Rows from a dataset

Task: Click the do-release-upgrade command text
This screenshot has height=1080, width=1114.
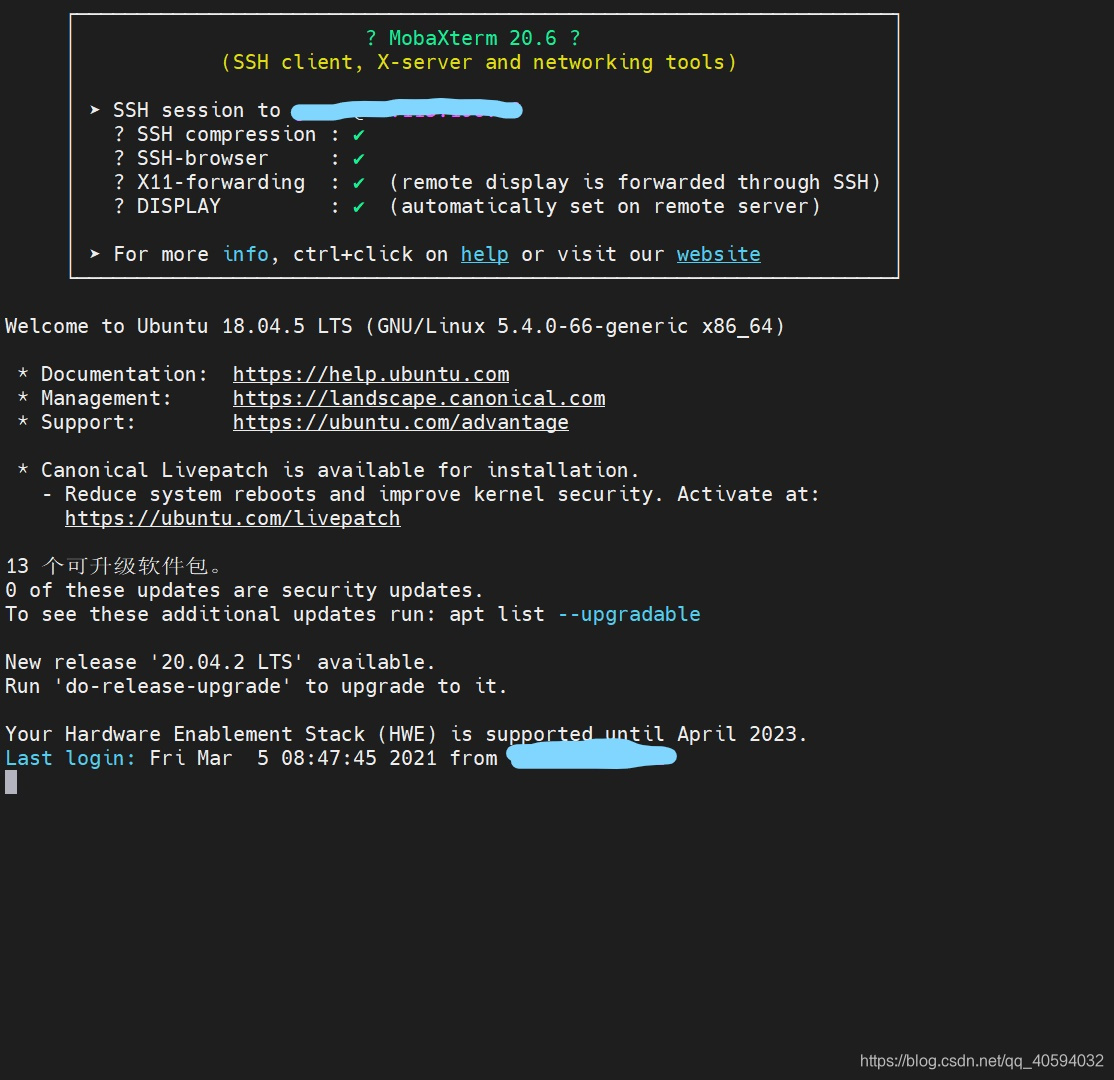Action: (173, 686)
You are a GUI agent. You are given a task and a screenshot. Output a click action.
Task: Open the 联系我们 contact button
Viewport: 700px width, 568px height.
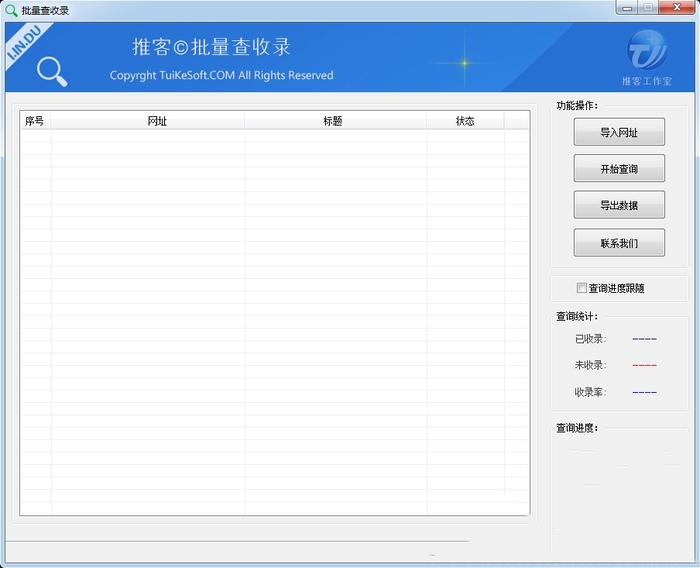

● **TASK DIRECTIONS**
Rewrite the records above with "screenshot" renamed to "image" everywhere it occurs, changing nothing else. Omit the pictures.

● **RESULT BELOW**
Task: Click the do-release-upgrade command text
This image has height=1080, width=1114.
Action: (173, 686)
You are a GUI agent. You are given a task and a image. Output a click action.
Task: Open the 联系我们 contact button
Viewport: 700px width, 568px height.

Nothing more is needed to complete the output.